**Provided text**.
───

[PATCH] D101444: [demangler] Initial support for the new Rust mangling scheme

Tomasz Miąsko via Phabricator via llvm-commits llvm-commits at lists.llvm.org
Sun May 2 08:27:24 PDT 2021


tmiasko marked 5 inline comments as done and an inline comment as not done.
tmiasko added inline comments.


================
Comment at: llvm/lib/Demangle/RustDemangle.cpp:254-255
+
+    if (!mulAssign(Value, 62)) {
+      Error = true;
+      return 0;
----------------
dblaikie wrote:
> Might be worth rolling the Error updating into mulAssign/addAssign? Remove a bit more duplication/chance of mistakes of not setting the Error flag?
I moved responsibility for setting the error into mulAssign/addAssign.


================
Comment at: llvm/lib/Demangle/RustDemangle.cpp:140-141
+  case 'N': {
+    const char NS = consume();
+    if (!isLower(NS) && !isUpper(NS)) {
+      Error = true;
----------------
dblaikie wrote:
> tmiasko wrote:
> > dblaikie wrote:
> > > Is this correct/am I understanding this correctly, that some parsed components are not rendered in the demangling? Is that intentional/valid - that multiple mangled names could demangle to the same string/be ambiguous? Or is this a case of some feature not being implemented yet?

───

**Material supplied**.
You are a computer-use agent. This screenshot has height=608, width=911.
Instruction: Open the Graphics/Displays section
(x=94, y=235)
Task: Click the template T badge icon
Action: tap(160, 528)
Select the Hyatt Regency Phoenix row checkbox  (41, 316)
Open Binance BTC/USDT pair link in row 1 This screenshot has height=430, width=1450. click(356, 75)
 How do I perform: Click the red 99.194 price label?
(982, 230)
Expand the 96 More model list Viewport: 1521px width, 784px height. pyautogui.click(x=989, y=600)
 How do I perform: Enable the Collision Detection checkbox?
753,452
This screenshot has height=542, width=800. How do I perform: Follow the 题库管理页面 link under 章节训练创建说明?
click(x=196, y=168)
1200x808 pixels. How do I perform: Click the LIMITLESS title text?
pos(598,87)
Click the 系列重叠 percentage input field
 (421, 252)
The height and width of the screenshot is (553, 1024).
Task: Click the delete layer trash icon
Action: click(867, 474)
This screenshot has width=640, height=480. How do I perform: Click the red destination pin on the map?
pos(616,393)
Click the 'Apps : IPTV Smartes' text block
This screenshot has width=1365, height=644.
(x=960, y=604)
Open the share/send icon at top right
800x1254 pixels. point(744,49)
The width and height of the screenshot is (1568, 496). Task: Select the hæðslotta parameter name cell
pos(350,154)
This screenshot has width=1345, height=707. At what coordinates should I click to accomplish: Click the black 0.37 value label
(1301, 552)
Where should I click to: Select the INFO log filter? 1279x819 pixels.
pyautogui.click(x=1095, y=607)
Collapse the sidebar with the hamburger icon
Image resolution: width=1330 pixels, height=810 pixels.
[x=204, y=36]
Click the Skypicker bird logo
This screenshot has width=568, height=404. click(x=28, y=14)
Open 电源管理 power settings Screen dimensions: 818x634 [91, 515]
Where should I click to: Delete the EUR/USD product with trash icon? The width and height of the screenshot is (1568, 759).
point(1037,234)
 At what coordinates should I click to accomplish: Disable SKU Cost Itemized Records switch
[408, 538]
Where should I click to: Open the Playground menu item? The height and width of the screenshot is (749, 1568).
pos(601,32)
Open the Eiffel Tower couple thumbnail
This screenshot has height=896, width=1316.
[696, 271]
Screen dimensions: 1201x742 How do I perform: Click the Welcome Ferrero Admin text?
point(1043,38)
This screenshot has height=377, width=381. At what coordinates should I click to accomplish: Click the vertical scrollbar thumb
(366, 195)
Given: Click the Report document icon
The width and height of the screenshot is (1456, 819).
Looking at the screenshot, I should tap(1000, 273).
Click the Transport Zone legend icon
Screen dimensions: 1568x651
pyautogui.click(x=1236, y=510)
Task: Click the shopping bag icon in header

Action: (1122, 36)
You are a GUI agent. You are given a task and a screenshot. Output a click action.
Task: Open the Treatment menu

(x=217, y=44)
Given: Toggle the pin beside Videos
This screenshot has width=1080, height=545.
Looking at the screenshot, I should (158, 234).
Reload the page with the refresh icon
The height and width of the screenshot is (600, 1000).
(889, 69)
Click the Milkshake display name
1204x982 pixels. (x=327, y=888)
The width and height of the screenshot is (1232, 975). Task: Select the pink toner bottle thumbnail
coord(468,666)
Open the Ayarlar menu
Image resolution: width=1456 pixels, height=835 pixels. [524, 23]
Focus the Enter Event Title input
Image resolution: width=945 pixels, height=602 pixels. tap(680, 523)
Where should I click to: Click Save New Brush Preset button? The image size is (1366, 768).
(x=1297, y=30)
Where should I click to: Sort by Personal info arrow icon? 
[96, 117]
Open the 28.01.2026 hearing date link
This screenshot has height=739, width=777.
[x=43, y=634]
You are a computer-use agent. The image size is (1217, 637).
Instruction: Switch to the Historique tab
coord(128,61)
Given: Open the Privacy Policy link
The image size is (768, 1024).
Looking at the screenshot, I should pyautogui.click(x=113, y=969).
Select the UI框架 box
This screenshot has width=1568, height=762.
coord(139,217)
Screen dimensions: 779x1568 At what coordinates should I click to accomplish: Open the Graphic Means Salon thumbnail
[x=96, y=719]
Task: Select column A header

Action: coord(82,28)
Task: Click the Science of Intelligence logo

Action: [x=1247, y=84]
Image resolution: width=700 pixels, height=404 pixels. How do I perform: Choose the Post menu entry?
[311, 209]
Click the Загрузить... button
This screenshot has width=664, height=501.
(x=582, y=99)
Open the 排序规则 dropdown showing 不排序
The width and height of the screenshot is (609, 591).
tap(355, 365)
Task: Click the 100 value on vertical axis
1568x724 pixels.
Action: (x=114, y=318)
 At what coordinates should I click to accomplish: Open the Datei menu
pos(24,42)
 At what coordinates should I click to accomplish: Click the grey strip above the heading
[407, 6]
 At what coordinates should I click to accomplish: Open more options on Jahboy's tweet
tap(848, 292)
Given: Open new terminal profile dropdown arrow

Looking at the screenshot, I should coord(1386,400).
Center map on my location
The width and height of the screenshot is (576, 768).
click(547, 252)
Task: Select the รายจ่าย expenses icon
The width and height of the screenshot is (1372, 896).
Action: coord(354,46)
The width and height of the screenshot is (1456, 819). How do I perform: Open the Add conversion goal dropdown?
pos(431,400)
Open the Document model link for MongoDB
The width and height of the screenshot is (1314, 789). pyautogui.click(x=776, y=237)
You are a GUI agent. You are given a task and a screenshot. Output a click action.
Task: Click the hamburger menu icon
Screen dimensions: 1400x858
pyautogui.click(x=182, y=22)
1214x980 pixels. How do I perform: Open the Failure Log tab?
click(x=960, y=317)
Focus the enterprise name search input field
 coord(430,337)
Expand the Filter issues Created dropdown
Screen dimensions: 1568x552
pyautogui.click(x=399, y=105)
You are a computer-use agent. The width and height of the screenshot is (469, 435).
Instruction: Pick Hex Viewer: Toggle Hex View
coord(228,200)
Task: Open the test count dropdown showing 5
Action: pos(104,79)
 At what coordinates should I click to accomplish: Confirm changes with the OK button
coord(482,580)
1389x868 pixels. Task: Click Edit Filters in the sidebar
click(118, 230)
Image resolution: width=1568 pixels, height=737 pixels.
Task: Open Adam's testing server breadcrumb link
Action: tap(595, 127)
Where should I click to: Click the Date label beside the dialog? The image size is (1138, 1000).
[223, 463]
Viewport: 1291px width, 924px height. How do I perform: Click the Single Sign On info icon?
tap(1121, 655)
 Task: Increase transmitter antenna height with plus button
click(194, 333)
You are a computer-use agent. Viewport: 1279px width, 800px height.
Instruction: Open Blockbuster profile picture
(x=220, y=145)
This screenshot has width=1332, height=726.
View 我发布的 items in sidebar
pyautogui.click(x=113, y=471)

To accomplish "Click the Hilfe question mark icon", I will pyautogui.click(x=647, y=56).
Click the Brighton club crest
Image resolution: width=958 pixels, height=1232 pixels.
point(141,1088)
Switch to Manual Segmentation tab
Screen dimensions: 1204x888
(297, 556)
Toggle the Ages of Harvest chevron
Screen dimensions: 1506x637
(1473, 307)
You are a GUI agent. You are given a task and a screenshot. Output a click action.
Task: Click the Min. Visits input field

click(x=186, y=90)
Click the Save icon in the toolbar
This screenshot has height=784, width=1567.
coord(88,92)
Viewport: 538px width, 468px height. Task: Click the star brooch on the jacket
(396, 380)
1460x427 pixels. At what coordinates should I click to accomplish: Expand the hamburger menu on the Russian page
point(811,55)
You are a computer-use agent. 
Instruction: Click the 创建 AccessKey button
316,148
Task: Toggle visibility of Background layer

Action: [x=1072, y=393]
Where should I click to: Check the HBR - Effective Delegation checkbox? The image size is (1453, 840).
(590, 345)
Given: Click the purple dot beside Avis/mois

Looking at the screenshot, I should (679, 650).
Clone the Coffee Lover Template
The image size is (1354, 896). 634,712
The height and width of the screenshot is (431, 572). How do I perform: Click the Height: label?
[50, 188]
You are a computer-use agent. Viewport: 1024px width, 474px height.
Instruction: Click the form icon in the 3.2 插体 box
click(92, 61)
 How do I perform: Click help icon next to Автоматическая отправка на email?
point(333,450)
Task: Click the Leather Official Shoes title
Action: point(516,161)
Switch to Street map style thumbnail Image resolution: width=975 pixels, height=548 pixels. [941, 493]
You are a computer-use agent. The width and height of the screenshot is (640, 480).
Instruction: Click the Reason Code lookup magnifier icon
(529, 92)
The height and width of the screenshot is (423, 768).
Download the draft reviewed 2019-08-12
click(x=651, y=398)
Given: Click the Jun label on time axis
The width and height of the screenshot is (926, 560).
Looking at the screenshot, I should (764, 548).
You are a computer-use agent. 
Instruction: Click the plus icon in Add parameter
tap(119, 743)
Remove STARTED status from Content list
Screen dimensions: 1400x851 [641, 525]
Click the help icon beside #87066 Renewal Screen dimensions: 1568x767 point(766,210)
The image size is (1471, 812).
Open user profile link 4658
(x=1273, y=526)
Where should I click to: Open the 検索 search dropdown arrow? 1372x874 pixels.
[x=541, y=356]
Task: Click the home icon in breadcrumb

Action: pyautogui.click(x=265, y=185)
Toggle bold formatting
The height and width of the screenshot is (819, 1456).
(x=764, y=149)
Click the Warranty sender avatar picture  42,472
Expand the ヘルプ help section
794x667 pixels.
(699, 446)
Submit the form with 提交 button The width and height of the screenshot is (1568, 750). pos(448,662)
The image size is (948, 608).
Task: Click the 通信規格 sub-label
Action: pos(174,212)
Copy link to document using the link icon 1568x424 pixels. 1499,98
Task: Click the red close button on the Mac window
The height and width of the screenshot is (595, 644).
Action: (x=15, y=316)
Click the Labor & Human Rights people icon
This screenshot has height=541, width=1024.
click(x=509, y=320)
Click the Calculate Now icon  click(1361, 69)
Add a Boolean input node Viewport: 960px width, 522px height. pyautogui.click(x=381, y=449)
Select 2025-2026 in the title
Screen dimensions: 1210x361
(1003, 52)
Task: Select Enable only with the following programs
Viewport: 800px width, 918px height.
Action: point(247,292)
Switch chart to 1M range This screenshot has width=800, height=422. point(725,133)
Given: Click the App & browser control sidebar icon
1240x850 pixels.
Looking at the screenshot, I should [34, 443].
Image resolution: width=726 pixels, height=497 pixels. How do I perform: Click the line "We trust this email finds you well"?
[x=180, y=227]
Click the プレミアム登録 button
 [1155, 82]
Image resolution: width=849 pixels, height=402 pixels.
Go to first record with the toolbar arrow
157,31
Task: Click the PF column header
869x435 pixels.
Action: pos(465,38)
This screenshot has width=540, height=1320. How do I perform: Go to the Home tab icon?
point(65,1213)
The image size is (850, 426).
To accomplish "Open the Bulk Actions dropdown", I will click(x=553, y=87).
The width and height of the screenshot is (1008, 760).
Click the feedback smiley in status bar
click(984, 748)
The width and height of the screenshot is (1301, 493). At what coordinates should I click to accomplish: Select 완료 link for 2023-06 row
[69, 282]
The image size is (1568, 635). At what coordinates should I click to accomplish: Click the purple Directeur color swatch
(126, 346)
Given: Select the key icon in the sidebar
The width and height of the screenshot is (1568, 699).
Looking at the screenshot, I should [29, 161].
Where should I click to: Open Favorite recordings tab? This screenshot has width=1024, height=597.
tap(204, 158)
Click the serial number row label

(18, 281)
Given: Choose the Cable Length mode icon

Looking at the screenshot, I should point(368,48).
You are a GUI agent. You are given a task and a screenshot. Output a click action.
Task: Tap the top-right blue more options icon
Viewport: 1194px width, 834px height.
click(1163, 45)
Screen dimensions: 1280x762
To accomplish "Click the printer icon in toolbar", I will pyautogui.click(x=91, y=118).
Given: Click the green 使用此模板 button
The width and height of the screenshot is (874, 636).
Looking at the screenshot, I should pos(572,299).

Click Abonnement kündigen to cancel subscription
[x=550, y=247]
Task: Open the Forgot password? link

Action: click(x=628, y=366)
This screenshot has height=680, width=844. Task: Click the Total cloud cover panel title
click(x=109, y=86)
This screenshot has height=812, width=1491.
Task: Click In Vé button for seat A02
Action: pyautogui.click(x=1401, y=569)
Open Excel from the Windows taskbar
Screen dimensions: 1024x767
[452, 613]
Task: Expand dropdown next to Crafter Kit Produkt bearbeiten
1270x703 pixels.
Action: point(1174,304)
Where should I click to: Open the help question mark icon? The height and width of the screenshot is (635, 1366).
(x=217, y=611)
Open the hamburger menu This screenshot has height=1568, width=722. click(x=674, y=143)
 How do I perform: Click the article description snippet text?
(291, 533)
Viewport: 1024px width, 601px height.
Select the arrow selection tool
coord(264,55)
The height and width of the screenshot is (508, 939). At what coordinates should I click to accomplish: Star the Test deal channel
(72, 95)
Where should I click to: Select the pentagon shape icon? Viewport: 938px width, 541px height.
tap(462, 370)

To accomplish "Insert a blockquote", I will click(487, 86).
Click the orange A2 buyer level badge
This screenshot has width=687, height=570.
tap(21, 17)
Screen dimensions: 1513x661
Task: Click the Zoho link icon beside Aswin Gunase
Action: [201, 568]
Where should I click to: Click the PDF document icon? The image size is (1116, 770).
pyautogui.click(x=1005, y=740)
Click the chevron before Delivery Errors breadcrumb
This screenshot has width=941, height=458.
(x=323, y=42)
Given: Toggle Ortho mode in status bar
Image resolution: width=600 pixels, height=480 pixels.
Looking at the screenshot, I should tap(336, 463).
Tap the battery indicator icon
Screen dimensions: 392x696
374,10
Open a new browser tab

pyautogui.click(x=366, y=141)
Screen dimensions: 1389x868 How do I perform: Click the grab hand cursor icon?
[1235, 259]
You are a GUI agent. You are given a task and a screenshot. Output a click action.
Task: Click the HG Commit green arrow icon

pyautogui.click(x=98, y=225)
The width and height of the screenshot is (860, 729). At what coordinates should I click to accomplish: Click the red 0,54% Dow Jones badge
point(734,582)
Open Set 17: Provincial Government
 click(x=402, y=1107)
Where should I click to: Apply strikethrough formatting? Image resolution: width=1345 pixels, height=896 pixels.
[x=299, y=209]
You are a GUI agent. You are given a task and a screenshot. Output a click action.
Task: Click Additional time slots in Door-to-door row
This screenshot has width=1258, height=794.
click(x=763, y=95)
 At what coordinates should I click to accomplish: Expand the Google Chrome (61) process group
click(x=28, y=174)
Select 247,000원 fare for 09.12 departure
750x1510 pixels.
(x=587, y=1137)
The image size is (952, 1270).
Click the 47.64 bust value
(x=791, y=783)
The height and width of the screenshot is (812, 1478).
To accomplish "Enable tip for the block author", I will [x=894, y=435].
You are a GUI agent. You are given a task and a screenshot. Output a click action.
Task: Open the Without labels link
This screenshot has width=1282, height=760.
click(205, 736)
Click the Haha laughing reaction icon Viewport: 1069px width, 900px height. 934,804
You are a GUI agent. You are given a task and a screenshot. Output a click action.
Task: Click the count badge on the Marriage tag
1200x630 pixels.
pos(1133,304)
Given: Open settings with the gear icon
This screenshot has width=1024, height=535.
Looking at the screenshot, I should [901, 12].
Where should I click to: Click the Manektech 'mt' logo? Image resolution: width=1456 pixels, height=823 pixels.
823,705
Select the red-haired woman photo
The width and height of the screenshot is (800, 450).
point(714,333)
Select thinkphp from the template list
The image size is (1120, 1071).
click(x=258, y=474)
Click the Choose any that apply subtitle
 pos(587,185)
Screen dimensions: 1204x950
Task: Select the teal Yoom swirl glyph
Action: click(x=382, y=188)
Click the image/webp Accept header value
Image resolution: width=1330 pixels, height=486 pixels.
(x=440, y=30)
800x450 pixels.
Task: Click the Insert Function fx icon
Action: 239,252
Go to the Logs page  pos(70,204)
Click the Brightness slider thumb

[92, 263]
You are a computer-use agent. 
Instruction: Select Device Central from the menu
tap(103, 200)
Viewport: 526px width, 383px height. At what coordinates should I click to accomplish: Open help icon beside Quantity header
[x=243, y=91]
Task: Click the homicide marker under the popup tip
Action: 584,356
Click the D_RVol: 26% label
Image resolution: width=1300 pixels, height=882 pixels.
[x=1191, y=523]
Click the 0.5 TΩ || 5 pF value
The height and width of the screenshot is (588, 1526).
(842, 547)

───

**Objective 1**.
Copy the stretch of the demangler patch discussion from "tmiasko added inline" through "error into mulAssign/addAssign." word for word.
**Objective 2**.
Rewrite the entries from the line containing "This screenshot has height=377, width=381." through the line containing "Action: (1122, 36)", putting "shopping cart" in place of "shopping bag" and leaving everything else as it is. Return only those lines.

**Correct result 1**.
tmiasko added inline comments.


================
Comment at: llvm/lib/Demangle/RustDemangle.cpp:254-255
+
+    if (!mulAssign(Value, 62)) {
+      Error = true;
+      return 0;
----------------
dblaikie wrote:
> Might be worth rolling the Error updating into mulAssign/addAssign? Remove a bit more duplication/chance of mistakes of not setting the Error flag?
I moved responsibility for setting the error into mulAssign/addAssign.

**Correct result 2**.
This screenshot has height=377, width=381. At what coordinates should I click to accomplish: Click the vertical scrollbar thumb
(366, 195)
Given: Click the Report document icon
The width and height of the screenshot is (1456, 819).
Looking at the screenshot, I should tap(1000, 273).
Click the Transport Zone legend icon
Screen dimensions: 1568x651
pyautogui.click(x=1236, y=510)
Task: Click the shopping cart icon in header

Action: (1122, 36)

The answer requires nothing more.